For item recommendations, we use classical recommender systems: collaborative filtering, content-based ranking, etc. These are built to handle high-cardinality action spaces — often tens or hundreds of thousands of items — by leveraging global similarity structures among users and items.
For message personalization, we take a different route. Each user has a dedicated semantic-associative agent that composes messages modularly — choosing tone, value proposition, incentive type, product category, and call to action. These decisions use a variant of Thompson sampling, with beta distributions derived from each user’s response history.
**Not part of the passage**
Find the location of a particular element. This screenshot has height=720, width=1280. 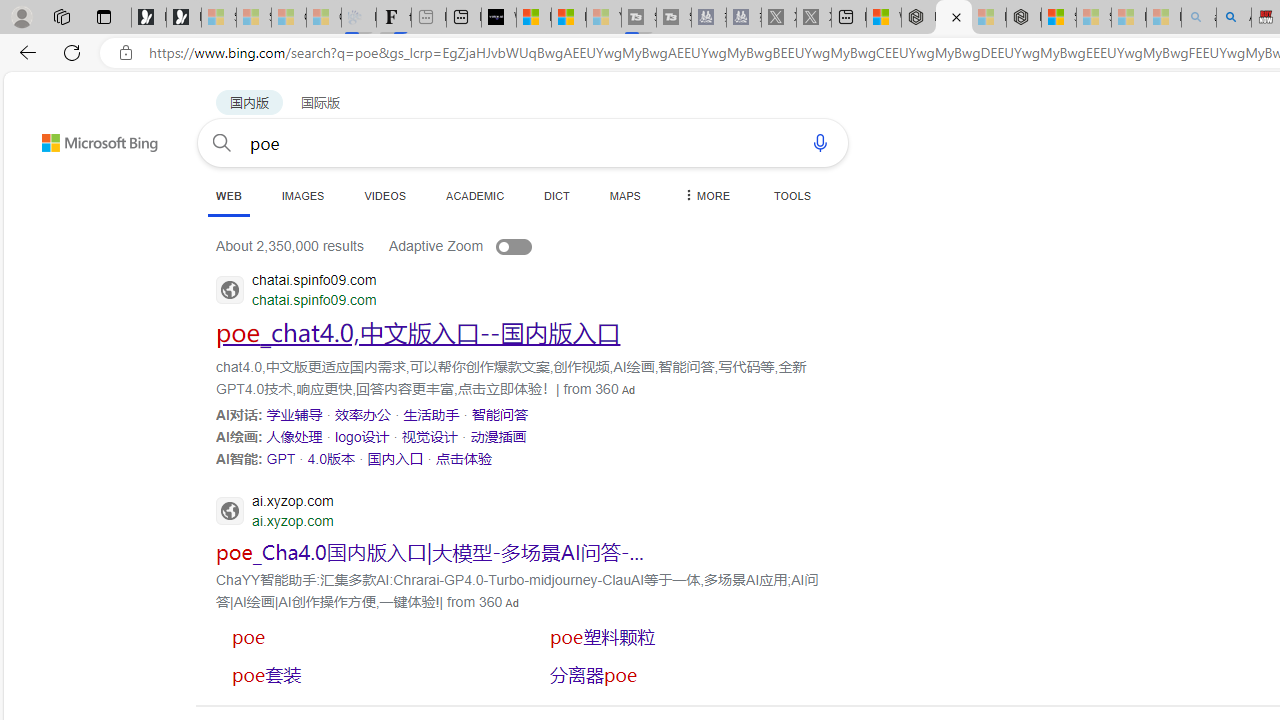

'New tab - Sleeping' is located at coordinates (427, 17).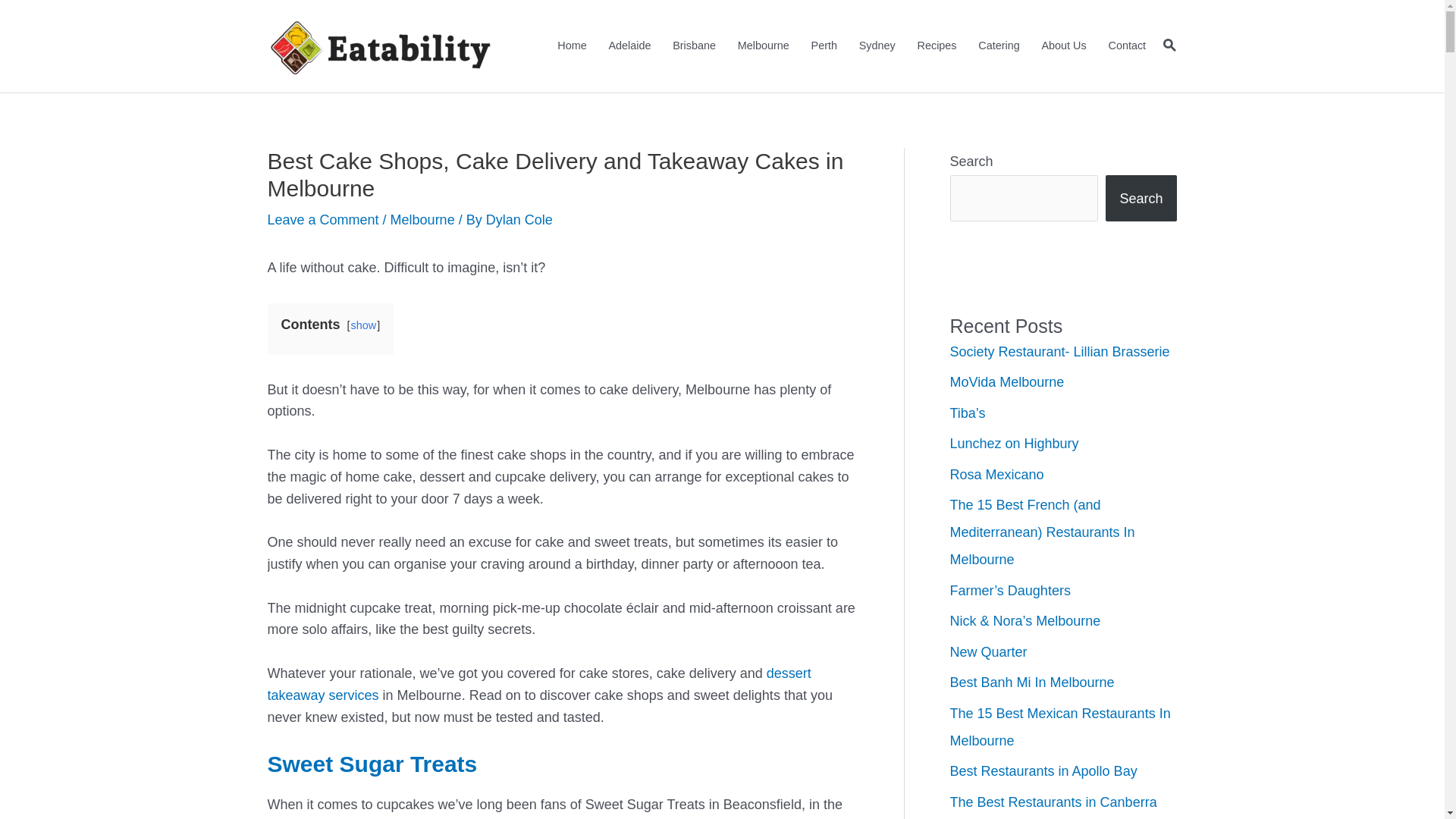 Image resolution: width=1456 pixels, height=819 pixels. Describe the element at coordinates (1042, 771) in the screenshot. I see `'Best Restaurants in Apollo Bay'` at that location.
Why split the system this way? Sometimes you want to send content without recommending an item — having two separate processes makes that easier. But there are deeper reasons why recommender systems suit item selection and reinforcement learning suits copy composition:
Cardinality
The item space is vast — trial-and-error is inefficient. Recommenders generalize across users/items. Copy has a smaller, more personal space where direct exploration works well.
Objectives
Item recommendations aim at discovery — surfacing new or long-tail content. Copy is about resonance — hitting the right tone based on past response.
Decision structure
Item selection is often a single decision. Copy is modular — interdependent parts that must cohere. Perfect for RL over structured actions.
Hidden dimensions
Item preferences stem from stable traits like taste or relevance. Copy preferences shift quickly and depend on context — ideal for RL’s recency-weighted learning.
Reward density
Item responses are sparse. Every content delivery yields feedback — dense enough to train RL agents, if interpreted correctly.
In short: recommenders find cross-user/item patterns in large spaces. RL adapts to each user in real time over structured choices. Aampe uses both — each matched to the decision it’s best for.